-- What you will do --
Reproduce every line in full in the stretch from the line containing "How do I perform: Copy" through the last line, adjusting each coordinate in the answers by -45. Leave the pictures out of your answer.

-- A data block --
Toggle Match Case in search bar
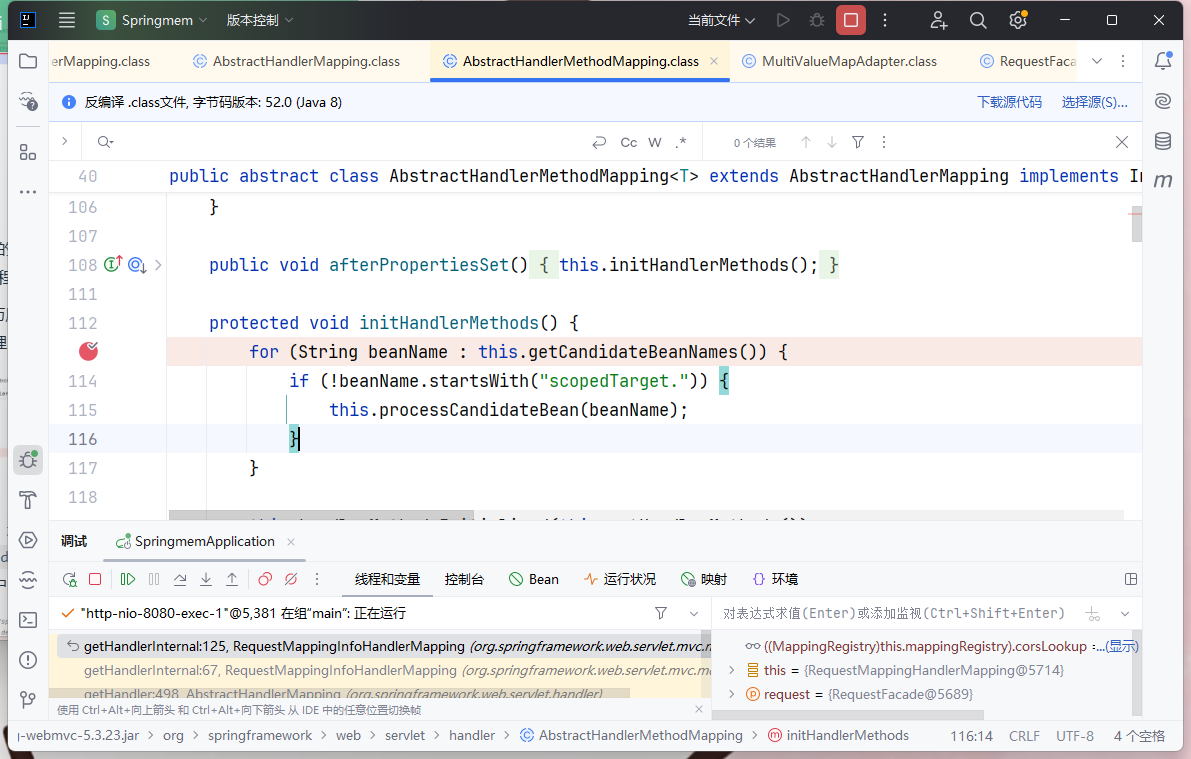This screenshot has height=759, width=1191. pos(628,142)
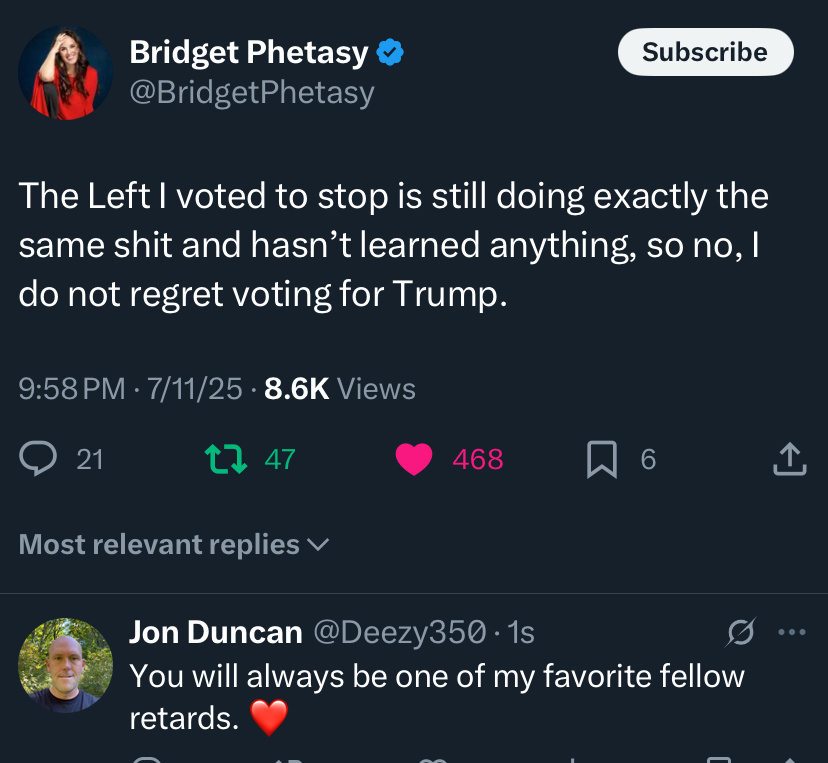
Task: Open the Jon Duncan display name link
Action: coord(216,632)
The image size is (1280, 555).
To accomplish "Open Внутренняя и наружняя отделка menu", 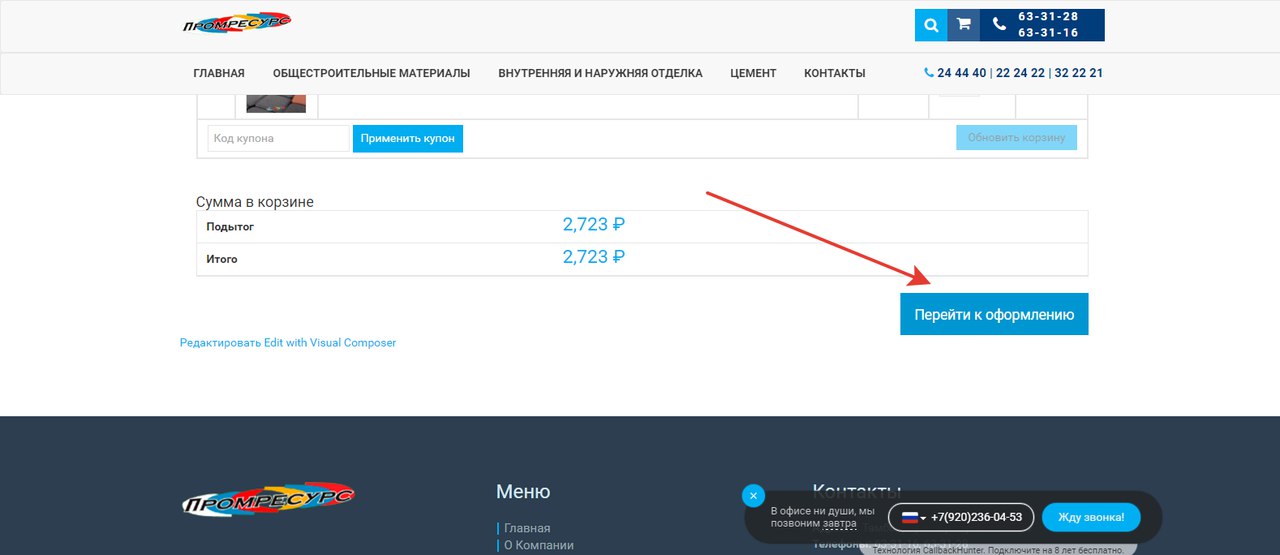I will point(600,73).
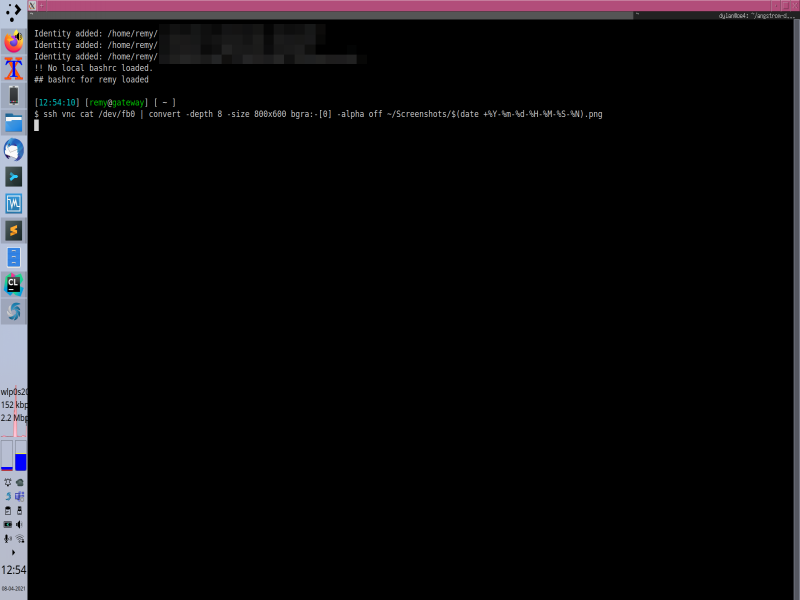Open the red X-T font icon app
The width and height of the screenshot is (800, 600).
pyautogui.click(x=13, y=69)
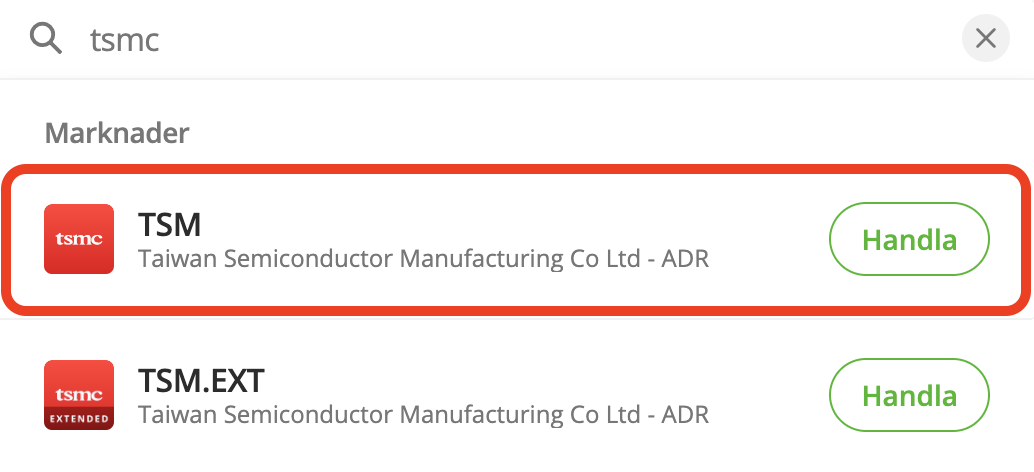Click "ADR" in the TSM.EXT description
1034x472 pixels.
click(x=686, y=414)
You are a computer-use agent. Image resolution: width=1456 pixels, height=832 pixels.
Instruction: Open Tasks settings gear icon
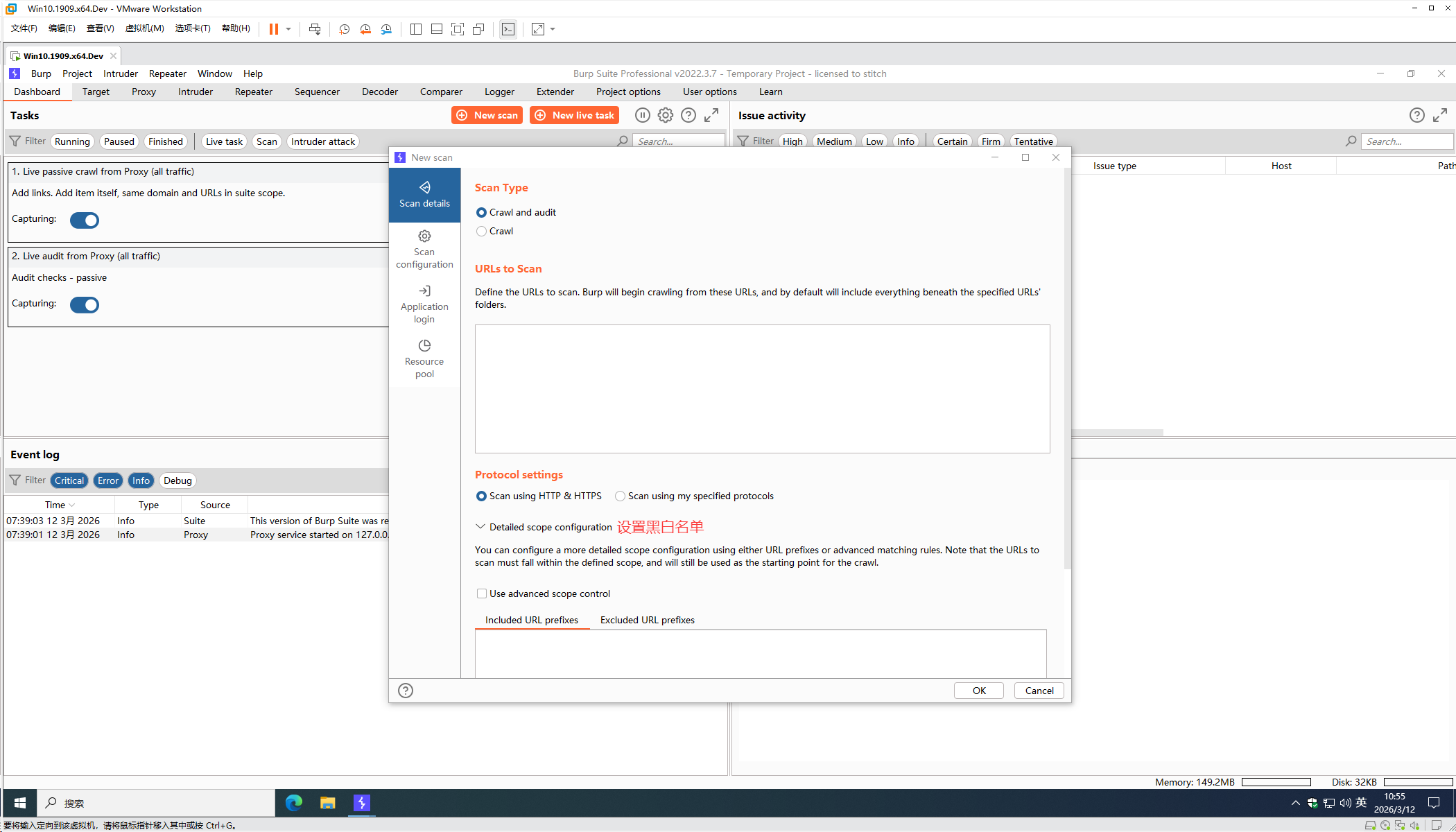[665, 115]
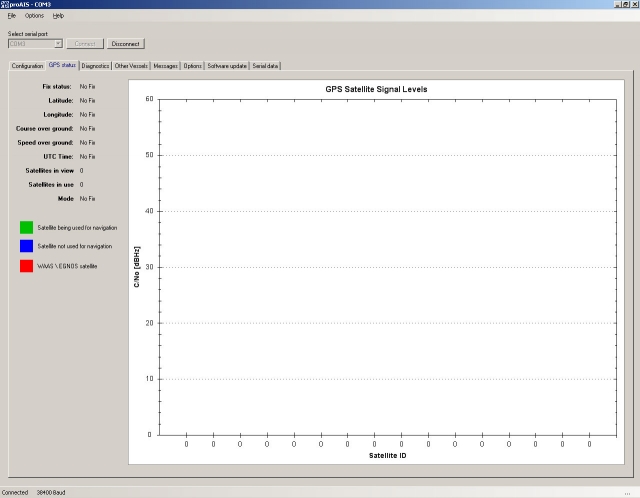Image resolution: width=640 pixels, height=498 pixels.
Task: Click the green satellite used for navigation swatch
Action: pos(26,227)
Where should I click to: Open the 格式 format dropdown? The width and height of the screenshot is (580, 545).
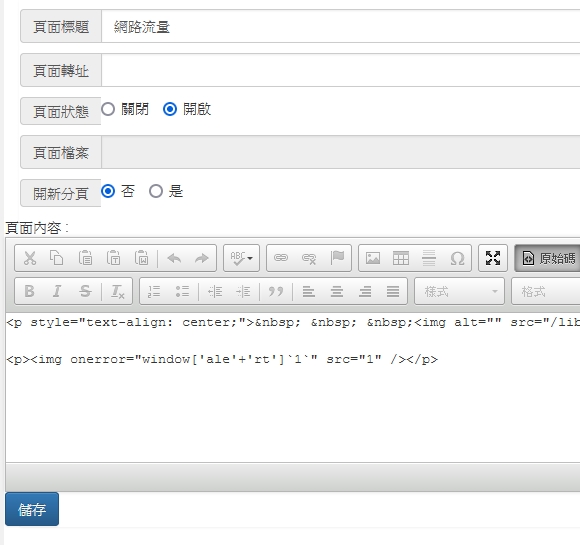(x=546, y=292)
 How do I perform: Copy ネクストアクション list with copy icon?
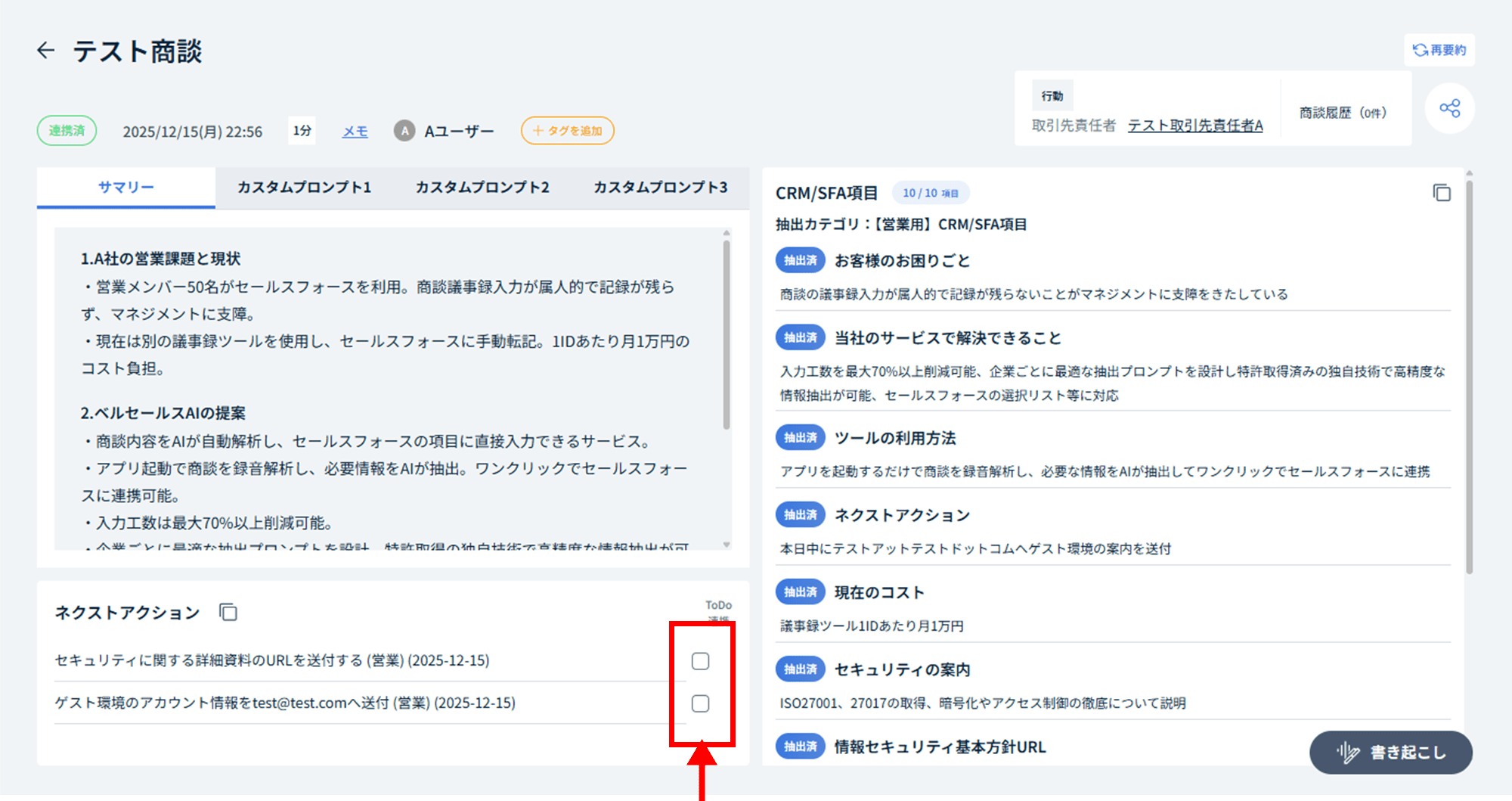click(x=228, y=612)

-- Correct output --
 How do I perform: Copy ネクストアクション list with copy icon?
click(x=183, y=567)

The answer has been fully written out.